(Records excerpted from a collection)
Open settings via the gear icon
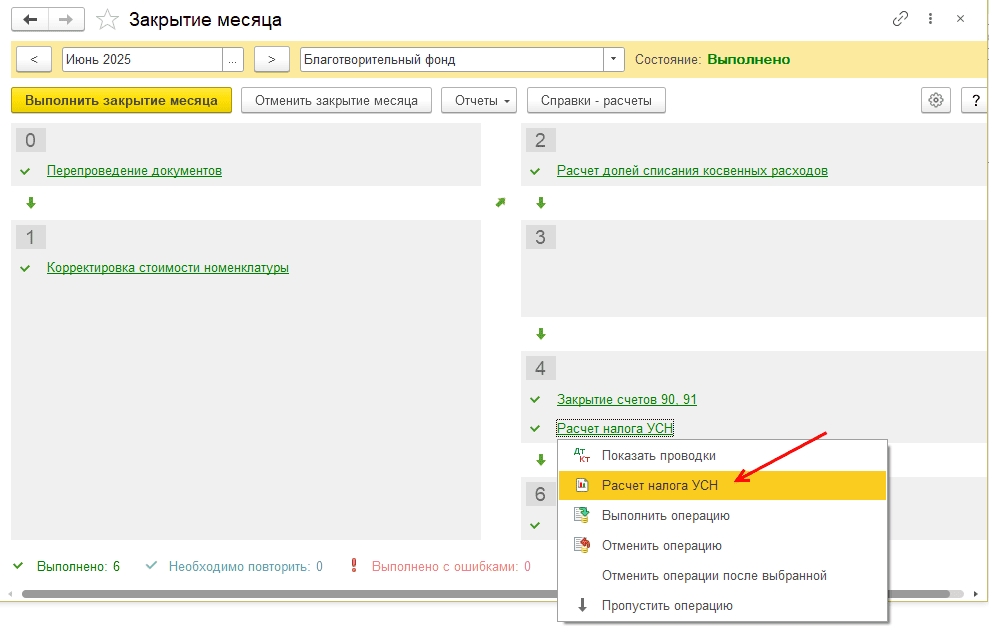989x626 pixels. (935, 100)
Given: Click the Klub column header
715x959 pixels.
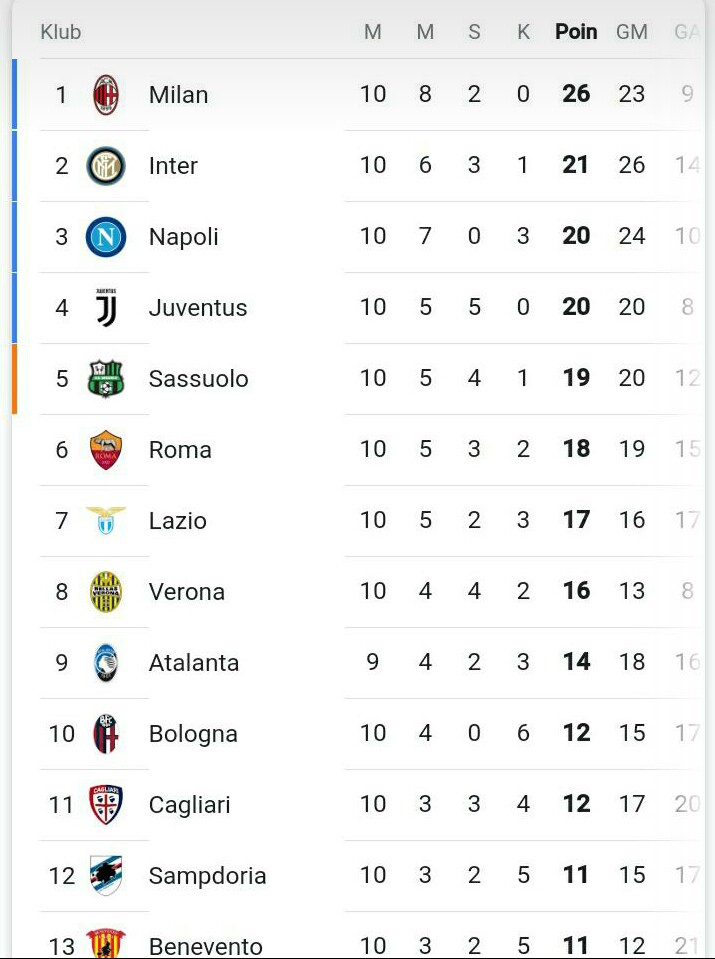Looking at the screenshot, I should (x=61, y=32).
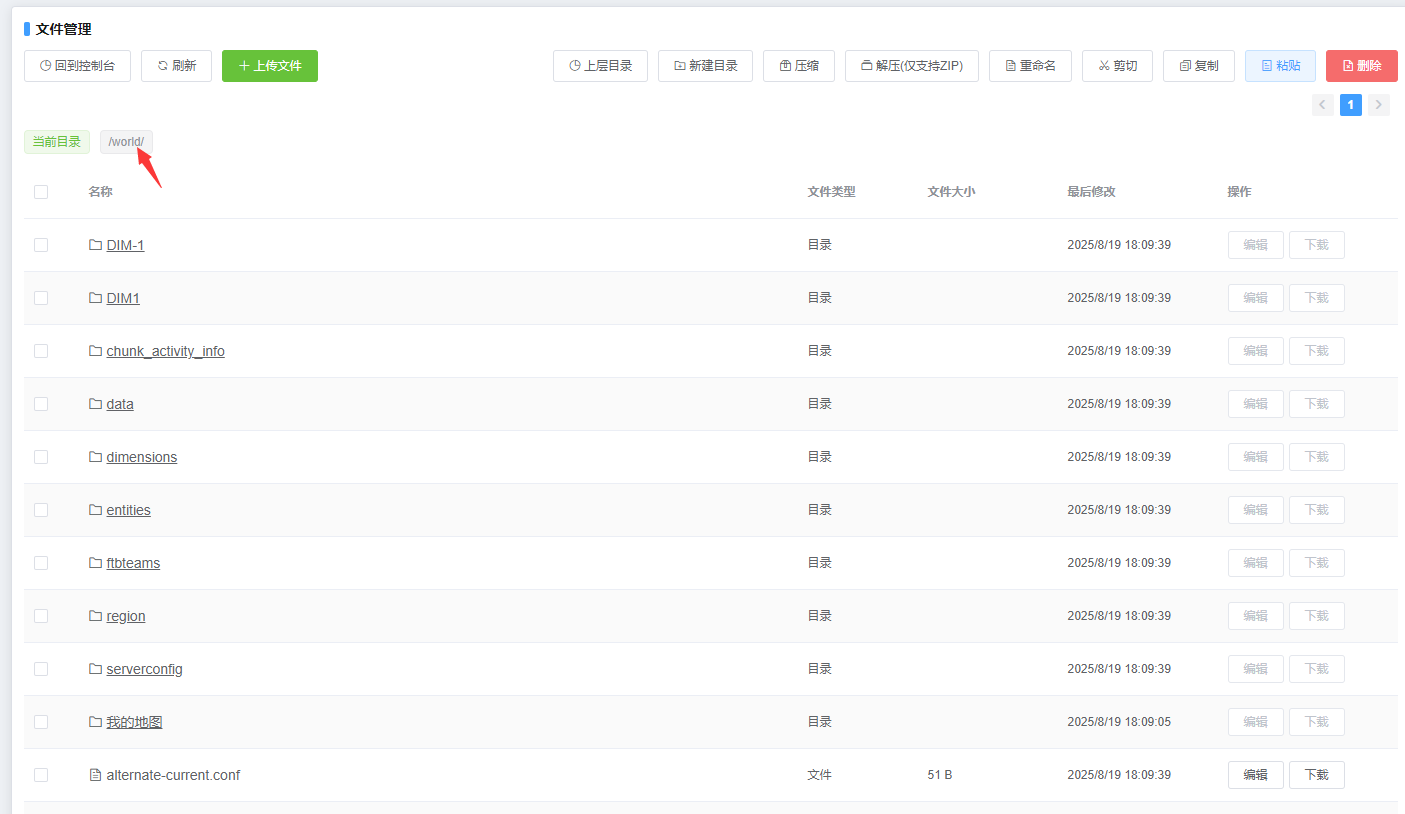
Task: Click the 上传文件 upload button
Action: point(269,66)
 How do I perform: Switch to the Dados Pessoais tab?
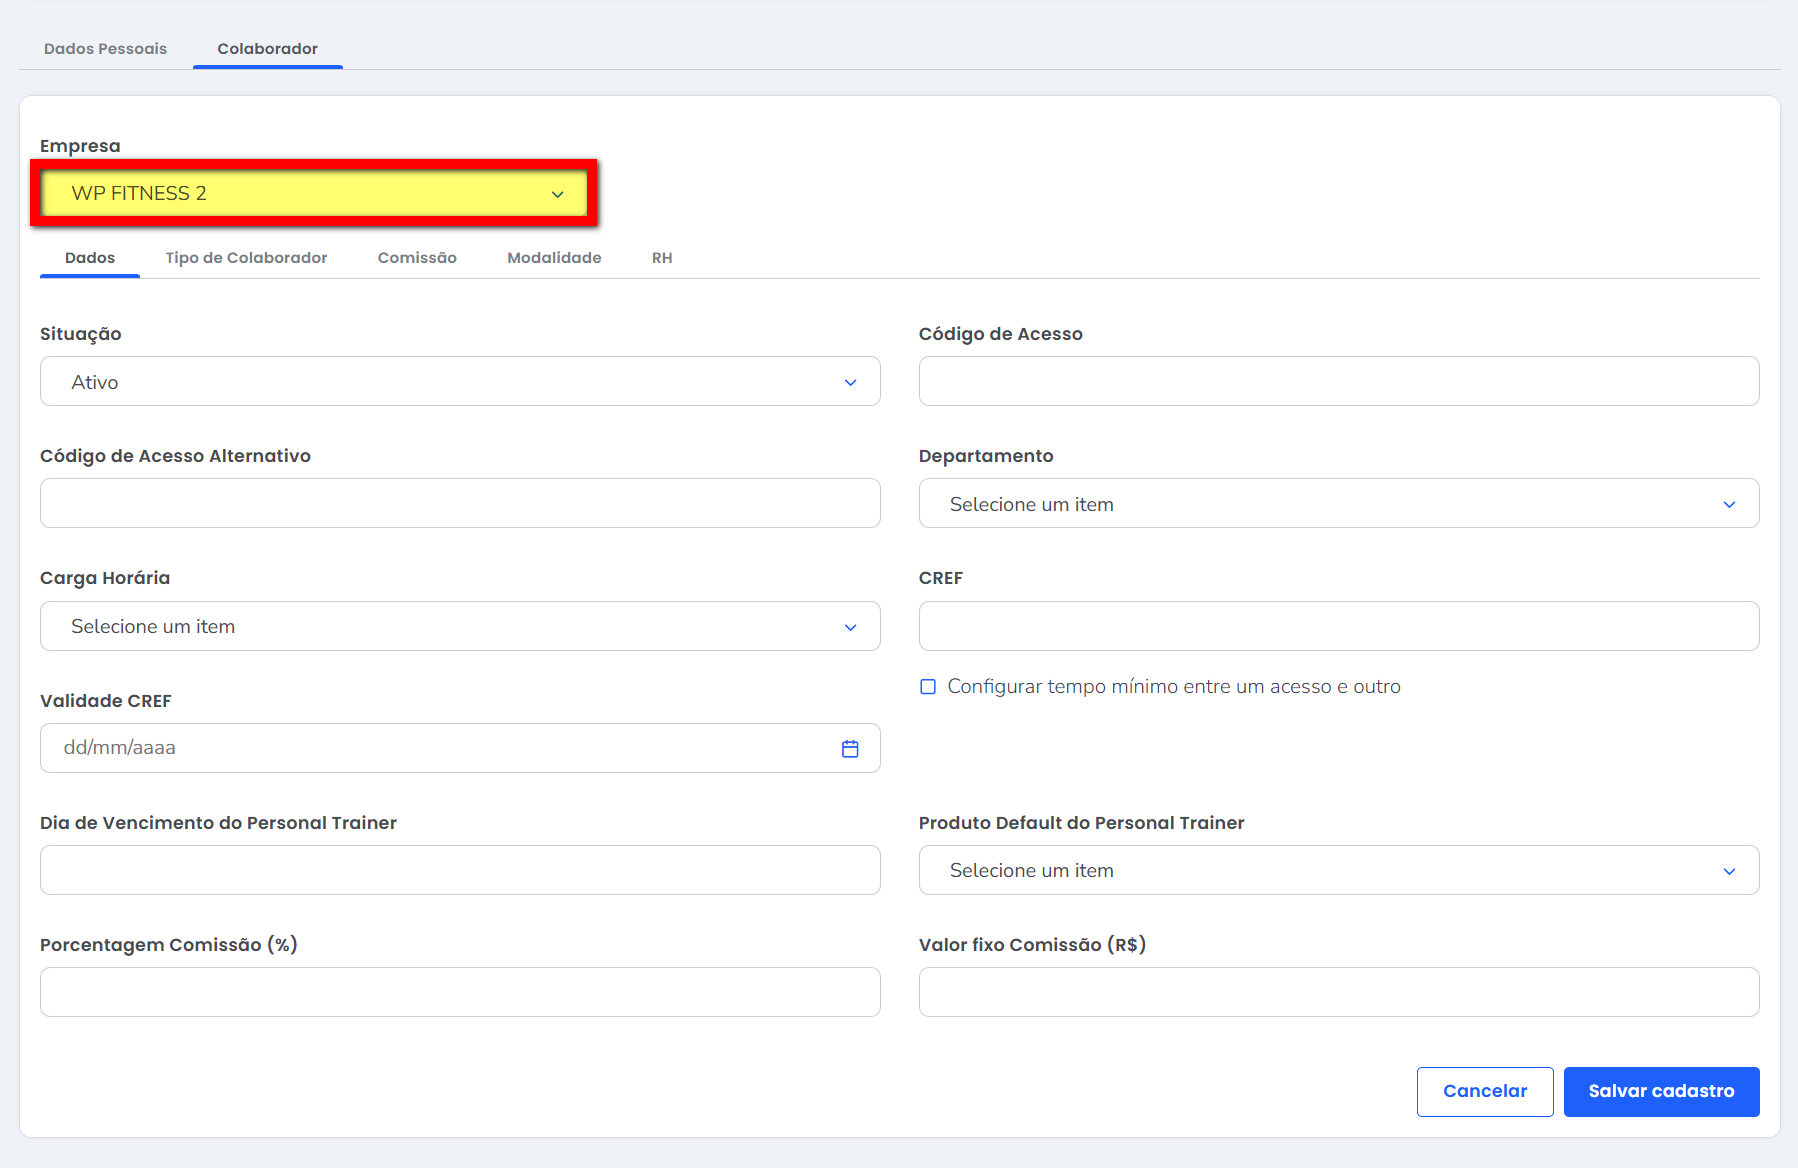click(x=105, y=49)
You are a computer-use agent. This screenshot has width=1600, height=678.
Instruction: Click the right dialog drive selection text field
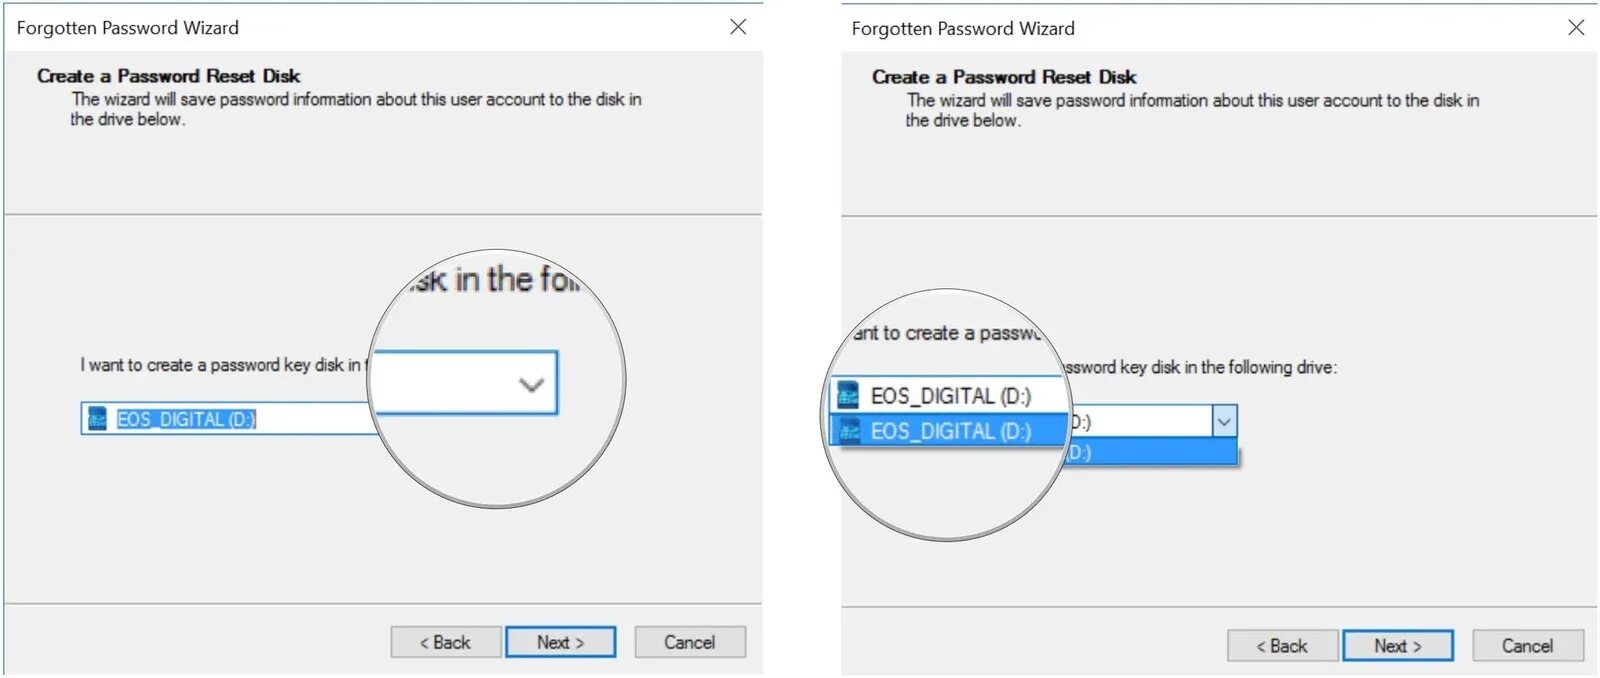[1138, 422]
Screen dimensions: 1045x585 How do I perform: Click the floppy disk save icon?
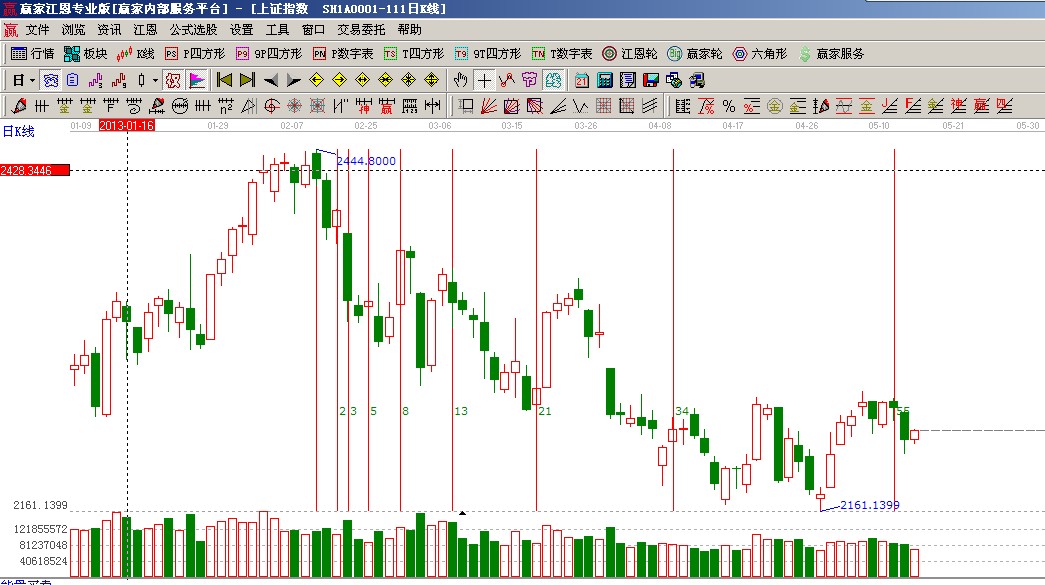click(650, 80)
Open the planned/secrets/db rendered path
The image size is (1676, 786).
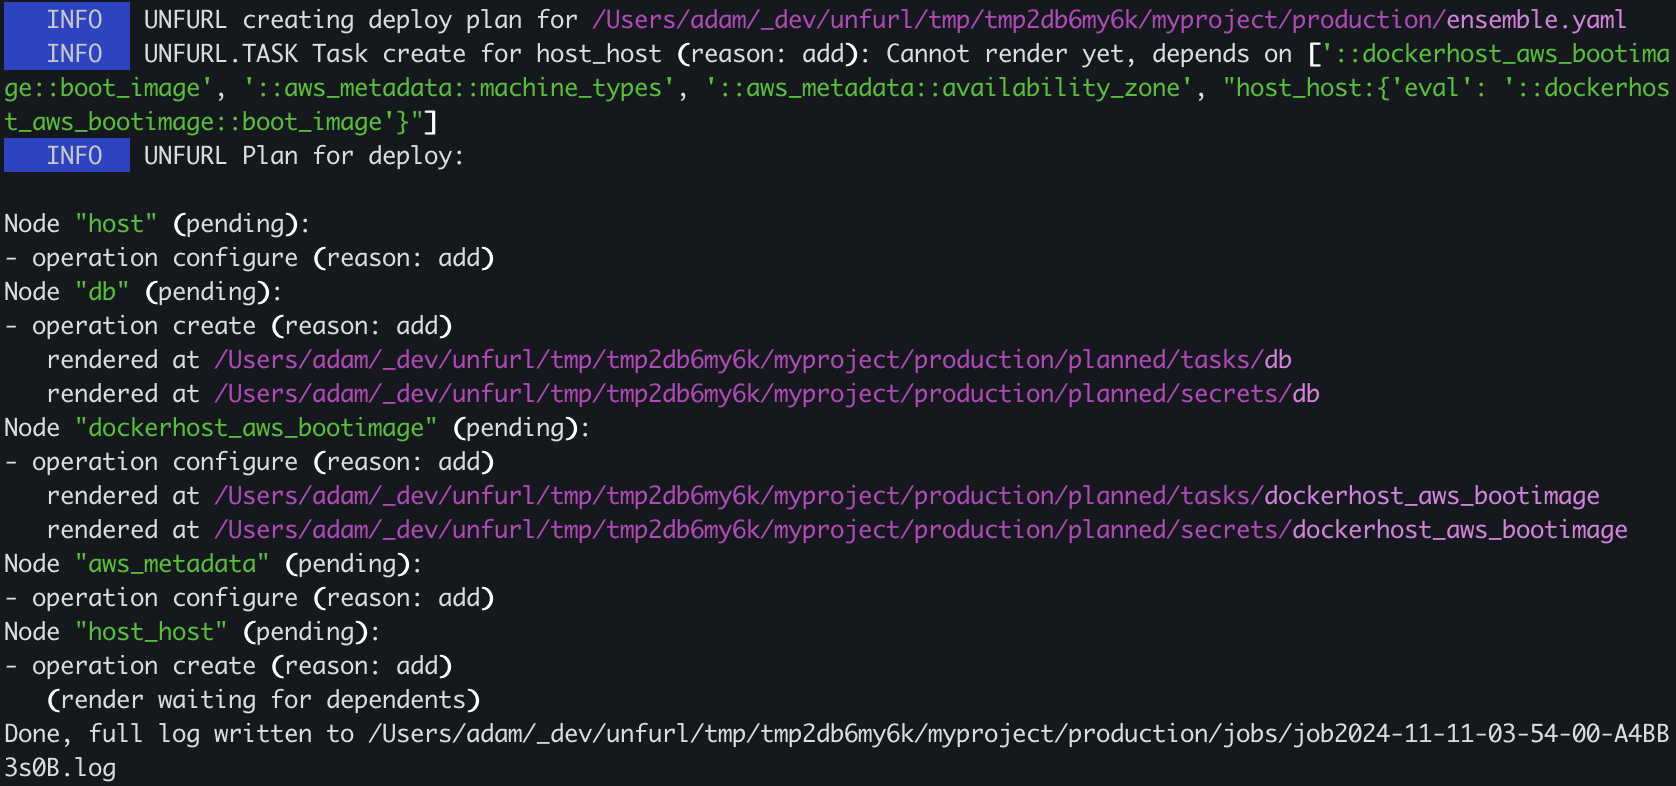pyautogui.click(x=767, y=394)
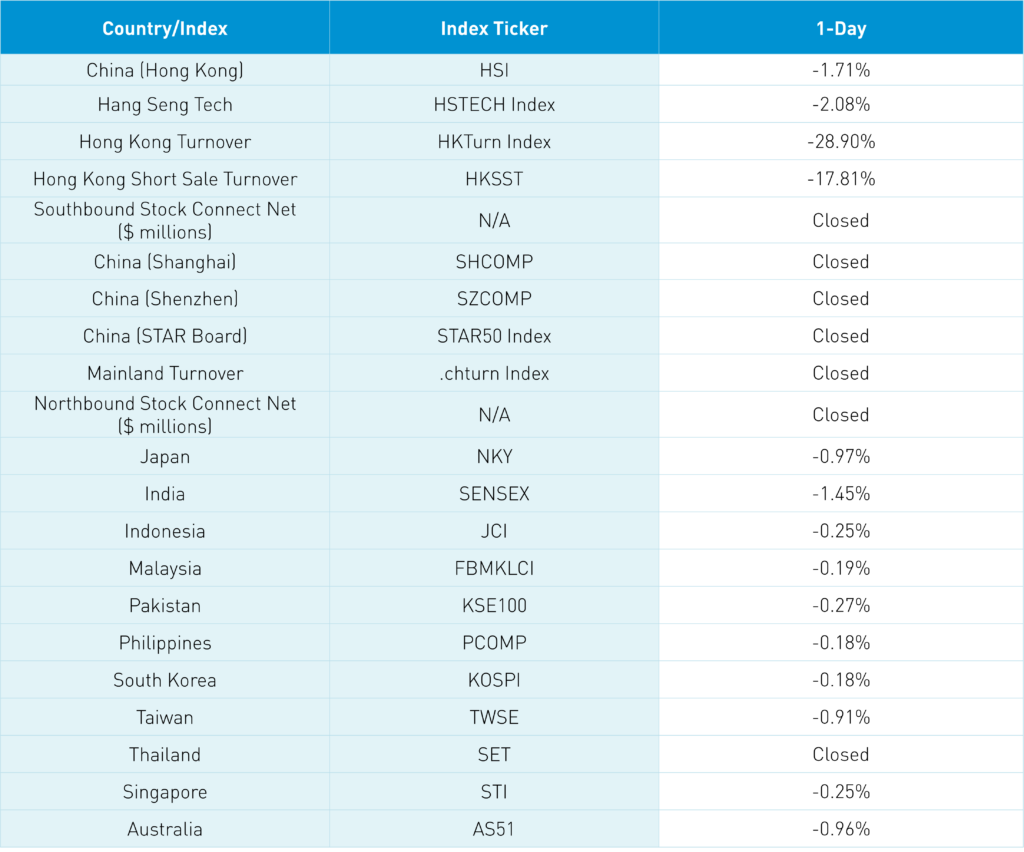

- **Exercise goal**
Type out each line of the records above exactly, skipping any pictures.

- **Written answer**
Open settings via the gear icon
989x626 pixels. (935, 100)
Given: Click the Klub column header
715x959 pixels.
Looking at the screenshot, I should (x=61, y=32).
Task: Click the 上传文件 upload button
Action: point(269,66)
 How do I perform: Switch to the Dados Pessoais tab?
click(x=105, y=49)
You are a computer-use agent. This screenshot has width=1600, height=678.
Instruction: Click the right dialog drive selection text field
[1138, 422]
Screen dimensions: 1045x585 How do I perform: Click the floppy disk save icon?
click(650, 80)
Open the planned/secrets/db rendered path
The image size is (1676, 786).
pyautogui.click(x=767, y=394)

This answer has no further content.